====== GIVEN DATA ======
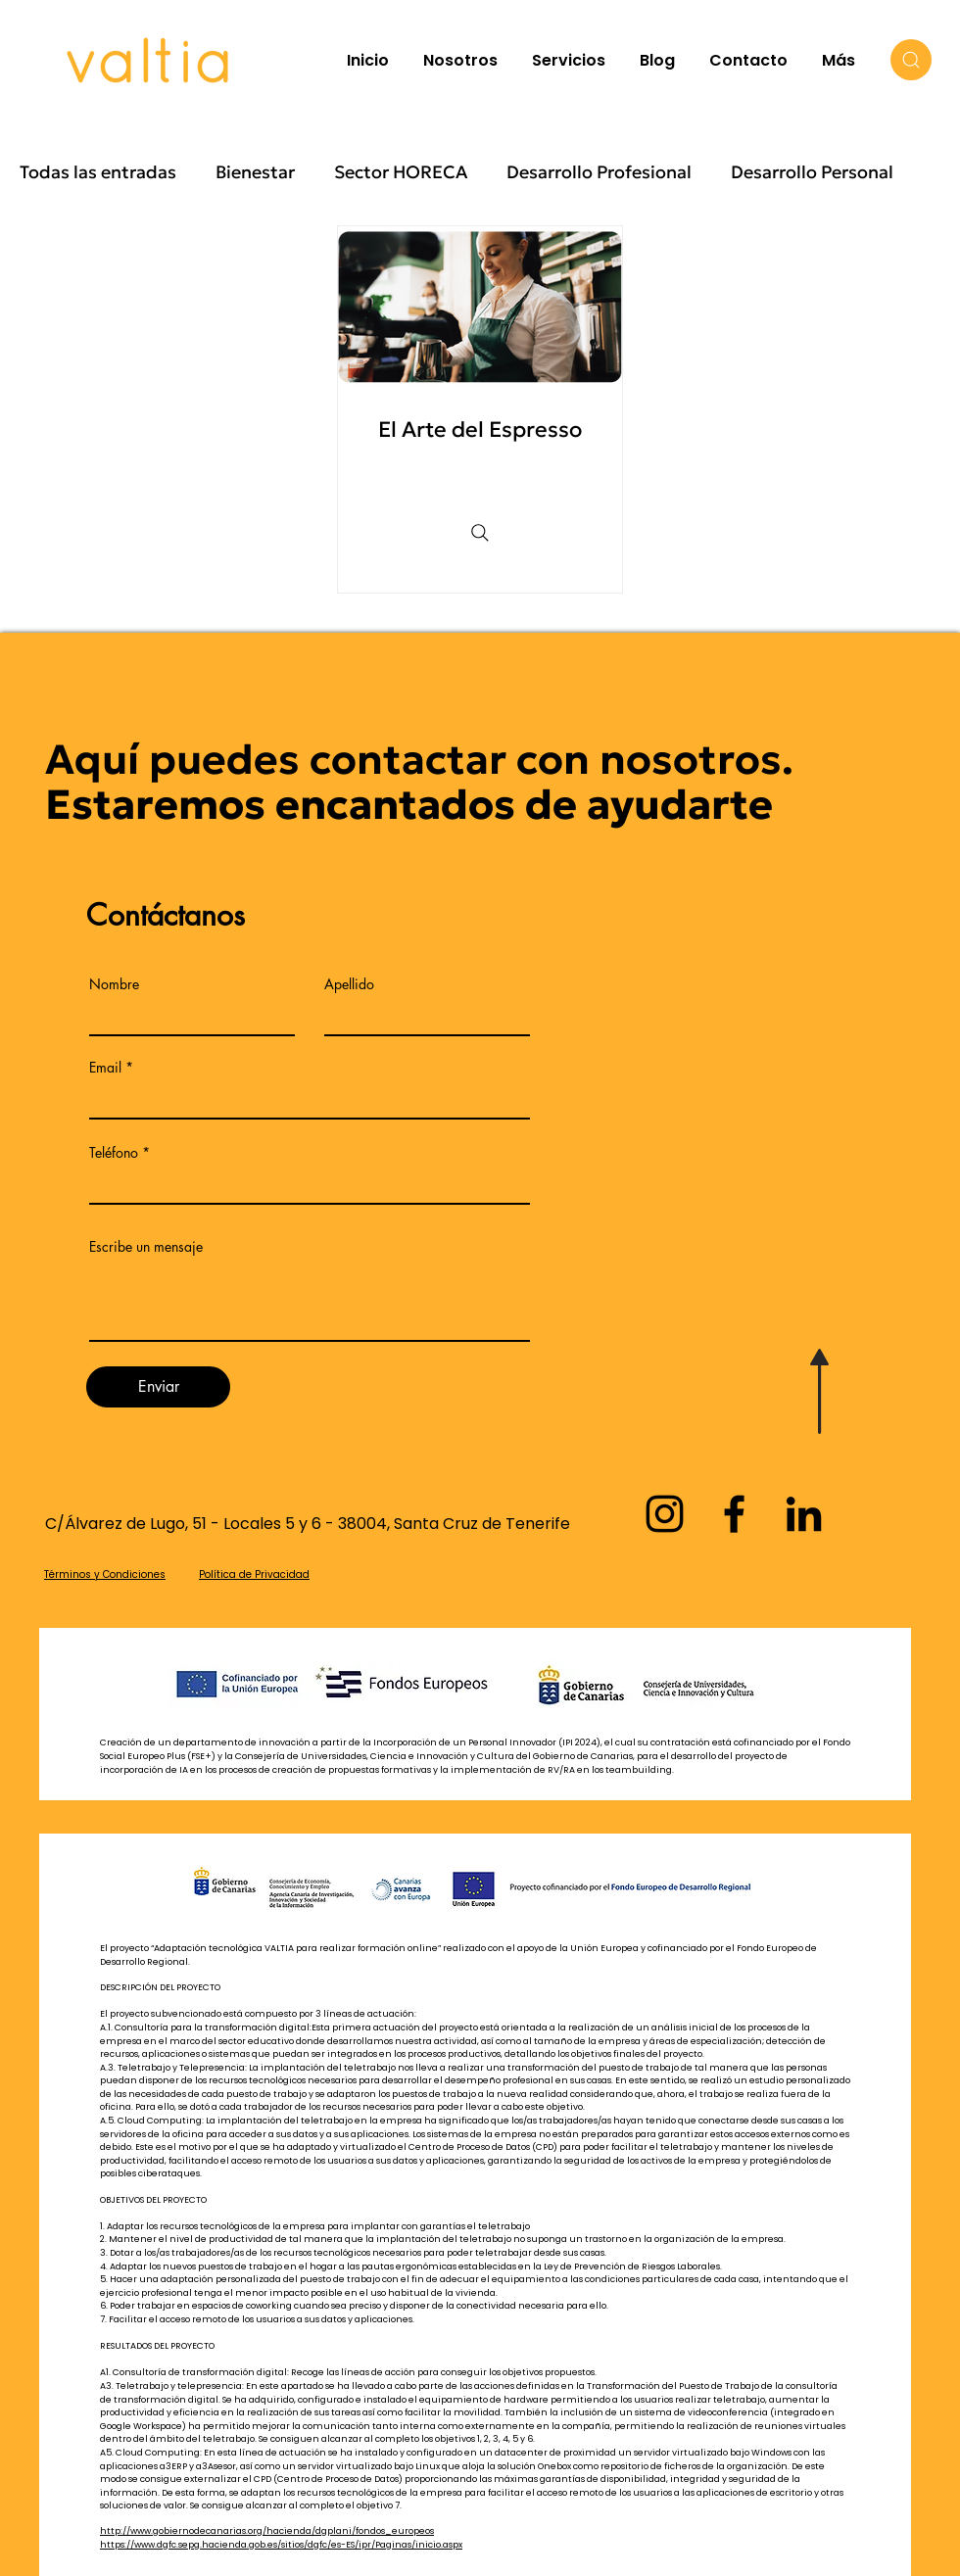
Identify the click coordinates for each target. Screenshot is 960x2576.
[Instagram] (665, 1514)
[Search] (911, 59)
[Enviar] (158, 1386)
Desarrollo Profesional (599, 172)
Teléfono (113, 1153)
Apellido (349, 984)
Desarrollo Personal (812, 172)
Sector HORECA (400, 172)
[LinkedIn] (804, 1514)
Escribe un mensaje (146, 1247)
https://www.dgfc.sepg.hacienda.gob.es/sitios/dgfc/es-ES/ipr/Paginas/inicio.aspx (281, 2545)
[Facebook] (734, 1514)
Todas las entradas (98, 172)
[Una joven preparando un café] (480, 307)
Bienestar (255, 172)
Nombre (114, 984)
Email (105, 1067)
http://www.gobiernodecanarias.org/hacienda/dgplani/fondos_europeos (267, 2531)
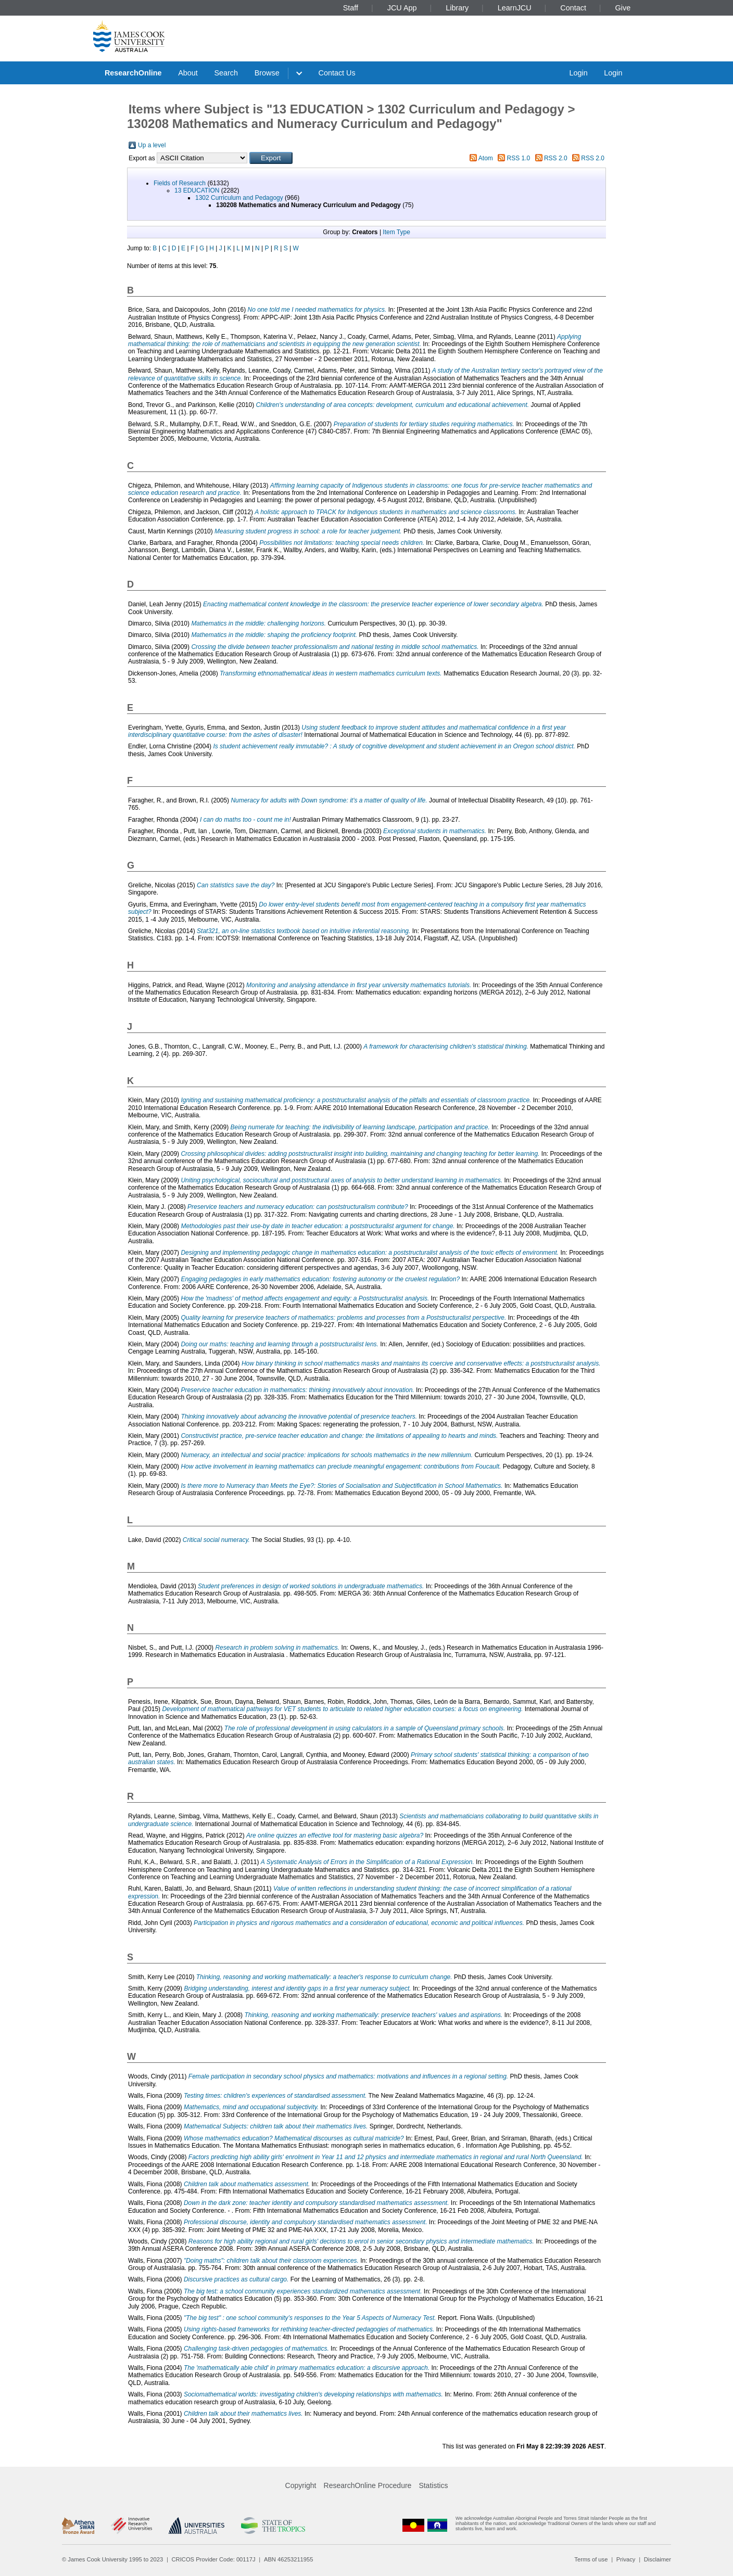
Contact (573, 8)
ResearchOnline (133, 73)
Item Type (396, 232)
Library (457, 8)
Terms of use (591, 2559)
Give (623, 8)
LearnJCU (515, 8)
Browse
======
» **STATED EXERCISE**: Pick out each line of the listing above that contains the string "Desarrollo", matching case exactly.

» **ANSWER TO THE PROBLEM**:
Desarrollo Profesional (599, 172)
Desarrollo Personal (812, 172)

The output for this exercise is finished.